Supplied records:

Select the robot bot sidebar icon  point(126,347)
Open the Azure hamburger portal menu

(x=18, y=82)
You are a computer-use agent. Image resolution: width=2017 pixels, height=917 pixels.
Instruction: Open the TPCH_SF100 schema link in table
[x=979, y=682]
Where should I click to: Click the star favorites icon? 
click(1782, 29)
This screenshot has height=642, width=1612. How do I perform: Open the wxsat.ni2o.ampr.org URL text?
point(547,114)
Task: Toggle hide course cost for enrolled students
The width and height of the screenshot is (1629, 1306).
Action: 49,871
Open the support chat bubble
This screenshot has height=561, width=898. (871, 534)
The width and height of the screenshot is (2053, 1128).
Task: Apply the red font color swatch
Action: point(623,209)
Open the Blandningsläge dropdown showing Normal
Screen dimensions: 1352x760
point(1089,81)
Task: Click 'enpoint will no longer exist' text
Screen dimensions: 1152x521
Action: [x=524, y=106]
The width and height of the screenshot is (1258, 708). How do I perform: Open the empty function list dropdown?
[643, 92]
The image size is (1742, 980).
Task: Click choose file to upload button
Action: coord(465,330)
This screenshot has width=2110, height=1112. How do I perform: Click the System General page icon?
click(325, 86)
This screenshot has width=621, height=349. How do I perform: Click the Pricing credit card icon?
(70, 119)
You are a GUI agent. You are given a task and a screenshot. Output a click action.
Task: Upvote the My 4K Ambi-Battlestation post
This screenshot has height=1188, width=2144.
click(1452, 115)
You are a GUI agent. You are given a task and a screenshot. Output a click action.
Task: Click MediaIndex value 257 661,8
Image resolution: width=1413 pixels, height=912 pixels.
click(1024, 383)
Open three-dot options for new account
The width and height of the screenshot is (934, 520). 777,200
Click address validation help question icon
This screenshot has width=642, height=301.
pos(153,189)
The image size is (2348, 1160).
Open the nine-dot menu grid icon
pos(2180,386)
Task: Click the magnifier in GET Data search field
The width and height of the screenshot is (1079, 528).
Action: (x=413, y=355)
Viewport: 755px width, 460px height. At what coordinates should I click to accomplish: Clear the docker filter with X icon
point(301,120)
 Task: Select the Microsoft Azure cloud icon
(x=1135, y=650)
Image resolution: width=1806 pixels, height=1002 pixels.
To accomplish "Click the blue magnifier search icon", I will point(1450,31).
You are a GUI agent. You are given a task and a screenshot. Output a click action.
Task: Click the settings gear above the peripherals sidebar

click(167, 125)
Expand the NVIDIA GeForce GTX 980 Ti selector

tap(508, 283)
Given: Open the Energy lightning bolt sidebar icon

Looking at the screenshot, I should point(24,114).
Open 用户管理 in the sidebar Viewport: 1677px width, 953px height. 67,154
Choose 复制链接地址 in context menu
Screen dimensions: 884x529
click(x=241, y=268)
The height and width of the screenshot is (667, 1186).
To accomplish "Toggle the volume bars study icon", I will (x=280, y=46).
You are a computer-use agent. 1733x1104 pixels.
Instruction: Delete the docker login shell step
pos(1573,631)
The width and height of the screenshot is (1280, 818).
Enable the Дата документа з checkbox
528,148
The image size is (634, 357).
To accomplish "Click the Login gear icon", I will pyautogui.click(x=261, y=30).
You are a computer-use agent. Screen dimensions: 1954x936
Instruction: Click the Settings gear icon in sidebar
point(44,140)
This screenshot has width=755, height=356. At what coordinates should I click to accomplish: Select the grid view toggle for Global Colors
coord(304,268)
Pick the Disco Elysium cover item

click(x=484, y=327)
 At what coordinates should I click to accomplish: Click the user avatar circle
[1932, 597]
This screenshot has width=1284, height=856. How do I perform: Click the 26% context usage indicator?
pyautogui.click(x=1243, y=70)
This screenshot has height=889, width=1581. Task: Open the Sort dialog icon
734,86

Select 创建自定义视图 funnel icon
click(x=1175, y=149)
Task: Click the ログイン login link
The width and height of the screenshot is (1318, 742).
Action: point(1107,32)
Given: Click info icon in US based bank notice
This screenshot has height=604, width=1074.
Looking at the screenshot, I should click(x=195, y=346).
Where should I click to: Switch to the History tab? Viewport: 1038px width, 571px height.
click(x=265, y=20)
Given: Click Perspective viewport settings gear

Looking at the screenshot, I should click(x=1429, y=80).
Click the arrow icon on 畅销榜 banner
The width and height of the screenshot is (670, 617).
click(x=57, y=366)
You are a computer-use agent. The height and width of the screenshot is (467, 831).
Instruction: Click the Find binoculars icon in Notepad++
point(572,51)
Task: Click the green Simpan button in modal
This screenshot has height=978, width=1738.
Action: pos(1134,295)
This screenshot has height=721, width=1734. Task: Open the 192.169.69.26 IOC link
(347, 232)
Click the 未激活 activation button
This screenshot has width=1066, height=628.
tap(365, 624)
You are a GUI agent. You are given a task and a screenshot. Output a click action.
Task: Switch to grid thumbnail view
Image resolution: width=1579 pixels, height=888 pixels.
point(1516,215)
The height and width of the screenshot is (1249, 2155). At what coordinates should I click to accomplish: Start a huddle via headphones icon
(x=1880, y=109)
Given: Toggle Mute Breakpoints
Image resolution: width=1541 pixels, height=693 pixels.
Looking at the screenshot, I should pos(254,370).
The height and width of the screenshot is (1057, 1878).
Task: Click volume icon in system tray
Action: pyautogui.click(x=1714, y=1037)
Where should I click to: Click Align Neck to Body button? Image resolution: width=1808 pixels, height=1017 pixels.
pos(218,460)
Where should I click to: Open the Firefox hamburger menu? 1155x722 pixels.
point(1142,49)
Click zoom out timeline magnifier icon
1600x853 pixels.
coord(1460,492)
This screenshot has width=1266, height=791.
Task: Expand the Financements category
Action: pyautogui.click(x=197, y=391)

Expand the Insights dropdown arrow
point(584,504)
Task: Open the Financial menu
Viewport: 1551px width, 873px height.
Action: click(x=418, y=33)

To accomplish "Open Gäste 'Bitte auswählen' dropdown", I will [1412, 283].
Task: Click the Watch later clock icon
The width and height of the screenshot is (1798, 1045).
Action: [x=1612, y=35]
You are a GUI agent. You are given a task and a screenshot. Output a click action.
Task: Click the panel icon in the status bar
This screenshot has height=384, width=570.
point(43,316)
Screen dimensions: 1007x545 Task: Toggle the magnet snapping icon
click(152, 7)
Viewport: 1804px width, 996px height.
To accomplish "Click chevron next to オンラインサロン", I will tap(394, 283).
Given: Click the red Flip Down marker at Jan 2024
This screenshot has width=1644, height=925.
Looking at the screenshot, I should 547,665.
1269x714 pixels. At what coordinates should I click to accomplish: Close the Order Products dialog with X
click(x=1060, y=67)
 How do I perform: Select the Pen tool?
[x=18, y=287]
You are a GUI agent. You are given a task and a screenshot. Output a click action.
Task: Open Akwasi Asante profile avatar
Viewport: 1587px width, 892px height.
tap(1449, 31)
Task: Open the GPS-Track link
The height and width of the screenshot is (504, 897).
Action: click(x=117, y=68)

Your objective: An identical copy of the entries above is the expected result.

Exercise answer:
Select the robot bot sidebar icon  point(126,347)
Open the Azure hamburger portal menu

(x=18, y=82)
You are a computer-use agent. Image resolution: width=2017 pixels, height=917 pixels.
Instruction: Open the TPCH_SF100 schema link in table
[x=979, y=682]
Where should I click to: Click the star favorites icon? 
click(1782, 29)
This screenshot has height=642, width=1612. How do I perform: Open the wxsat.ni2o.ampr.org URL text?
point(547,114)
Task: Toggle hide course cost for enrolled students
The width and height of the screenshot is (1629, 1306).
Action: 49,871
Open the support chat bubble
This screenshot has height=561, width=898. (871, 534)
The width and height of the screenshot is (2053, 1128).
Task: Apply the red font color swatch
Action: point(623,209)
Open the Blandningsläge dropdown showing Normal
Screen dimensions: 1352x760
point(1089,81)
Task: Click 'enpoint will no longer exist' text
Screen dimensions: 1152x521
Action: [x=524, y=106]
The width and height of the screenshot is (1258, 708). How do I perform: Open the empty function list dropdown?
[643, 92]
The image size is (1742, 980).
Task: Click choose file to upload button
Action: coord(465,330)
This screenshot has width=2110, height=1112. How do I perform: Click the System General page icon?
click(325, 86)
This screenshot has width=621, height=349. How do I perform: Click the Pricing credit card icon?
(70, 119)
You are a GUI agent. You are given a task and a screenshot. Output a click action.
Task: Upvote the My 4K Ambi-Battlestation post
This screenshot has height=1188, width=2144.
click(1452, 115)
You are a GUI agent. You are given a task and a screenshot. Output a click action.
Task: Click MediaIndex value 257 661,8
Image resolution: width=1413 pixels, height=912 pixels.
click(1024, 383)
Open three-dot options for new account
The width and height of the screenshot is (934, 520). 777,200
Click address validation help question icon
This screenshot has width=642, height=301.
pos(153,189)
The image size is (2348, 1160).
Open the nine-dot menu grid icon
pos(2180,386)
Task: Click the magnifier in GET Data search field
The width and height of the screenshot is (1079, 528).
Action: (x=413, y=355)
Viewport: 755px width, 460px height. At what coordinates should I click to accomplish: Clear the docker filter with X icon
point(301,120)
 Task: Select the Microsoft Azure cloud icon
(x=1135, y=650)
Image resolution: width=1806 pixels, height=1002 pixels.
To accomplish "Click the blue magnifier search icon", I will point(1450,31).
You are a GUI agent. You are given a task and a screenshot. Output a click action.
Task: Click the settings gear above the peripherals sidebar

click(167, 125)
Expand the NVIDIA GeForce GTX 980 Ti selector

tap(508, 283)
Given: Open the Energy lightning bolt sidebar icon

Looking at the screenshot, I should point(24,114).
Open 用户管理 in the sidebar Viewport: 1677px width, 953px height. 67,154
Choose 复制链接地址 in context menu
Screen dimensions: 884x529
click(x=241, y=268)
The height and width of the screenshot is (667, 1186).
To accomplish "Toggle the volume bars study icon", I will (x=280, y=46).
You are a computer-use agent. 1733x1104 pixels.
Instruction: Delete the docker login shell step
pos(1573,631)
The width and height of the screenshot is (1280, 818).
Enable the Дата документа з checkbox
528,148
The image size is (634, 357).
To accomplish "Click the Login gear icon", I will pyautogui.click(x=261, y=30).
You are a computer-use agent. Screen dimensions: 1954x936
Instruction: Click the Settings gear icon in sidebar
point(44,140)
This screenshot has width=755, height=356. At what coordinates should I click to accomplish: Select the grid view toggle for Global Colors
coord(304,268)
Pick the Disco Elysium cover item

click(x=484, y=327)
 At what coordinates should I click to accomplish: Click the user avatar circle
[1932, 597]
This screenshot has width=1284, height=856. How do I perform: Click the 26% context usage indicator?
pyautogui.click(x=1243, y=70)
This screenshot has height=889, width=1581. Task: Open the Sort dialog icon
734,86

Select 创建自定义视图 funnel icon
click(x=1175, y=149)
Task: Click the ログイン login link
The width and height of the screenshot is (1318, 742).
Action: point(1107,32)
Given: Click info icon in US based bank notice
This screenshot has height=604, width=1074.
Looking at the screenshot, I should click(x=195, y=346).
Where should I click to: Switch to the History tab? Viewport: 1038px width, 571px height.
click(x=265, y=20)
Given: Click Perspective viewport settings gear

Looking at the screenshot, I should click(x=1429, y=80).
Click the arrow icon on 畅销榜 banner
The width and height of the screenshot is (670, 617).
click(x=57, y=366)
You are a computer-use agent. The height and width of the screenshot is (467, 831).
Instruction: Click the Find binoculars icon in Notepad++
point(572,51)
Task: Click the green Simpan button in modal
This screenshot has height=978, width=1738.
Action: pos(1134,295)
This screenshot has height=721, width=1734. Task: Open the 192.169.69.26 IOC link
(347, 232)
Click the 未激活 activation button
This screenshot has width=1066, height=628.
tap(365, 624)
You are a GUI agent. You are given a task and a screenshot. Output a click action.
Task: Switch to grid thumbnail view
Image resolution: width=1579 pixels, height=888 pixels.
point(1516,215)
The height and width of the screenshot is (1249, 2155). At what coordinates should I click to accomplish: Start a huddle via headphones icon
(x=1880, y=109)
Given: Toggle Mute Breakpoints
Image resolution: width=1541 pixels, height=693 pixels.
Looking at the screenshot, I should pos(254,370).
The height and width of the screenshot is (1057, 1878).
Task: Click volume icon in system tray
Action: pyautogui.click(x=1714, y=1037)
Where should I click to: Click Align Neck to Body button? Image resolution: width=1808 pixels, height=1017 pixels.
pos(218,460)
Where should I click to: Open the Firefox hamburger menu? 1155x722 pixels.
point(1142,49)
Click zoom out timeline magnifier icon
1600x853 pixels.
coord(1460,492)
This screenshot has width=1266, height=791.
Task: Expand the Financements category
Action: pyautogui.click(x=197, y=391)

Expand the Insights dropdown arrow
point(584,504)
Task: Open the Financial menu
Viewport: 1551px width, 873px height.
Action: click(x=418, y=33)

To accomplish "Open Gäste 'Bitte auswählen' dropdown", I will [1412, 283].
Task: Click the Watch later clock icon
The width and height of the screenshot is (1798, 1045).
Action: [x=1612, y=35]
You are a GUI agent. You are given a task and a screenshot. Output a click action.
Task: Click the panel icon in the status bar
This screenshot has height=384, width=570.
point(43,316)
Screen dimensions: 1007x545 Task: Toggle the magnet snapping icon
click(152, 7)
Viewport: 1804px width, 996px height.
To accomplish "Click chevron next to オンラインサロン", I will tap(394, 283).
Given: Click the red Flip Down marker at Jan 2024
This screenshot has width=1644, height=925.
Looking at the screenshot, I should 547,665.
1269x714 pixels. At what coordinates should I click to accomplish: Close the Order Products dialog with X
click(x=1060, y=67)
 How do I perform: Select the Pen tool?
[x=18, y=287]
You are a GUI agent. You are given a task and a screenshot. Output a click action.
Task: Open Akwasi Asante profile avatar
Viewport: 1587px width, 892px height.
tap(1449, 31)
Task: Open the GPS-Track link
The height and width of the screenshot is (504, 897).
Action: click(x=117, y=68)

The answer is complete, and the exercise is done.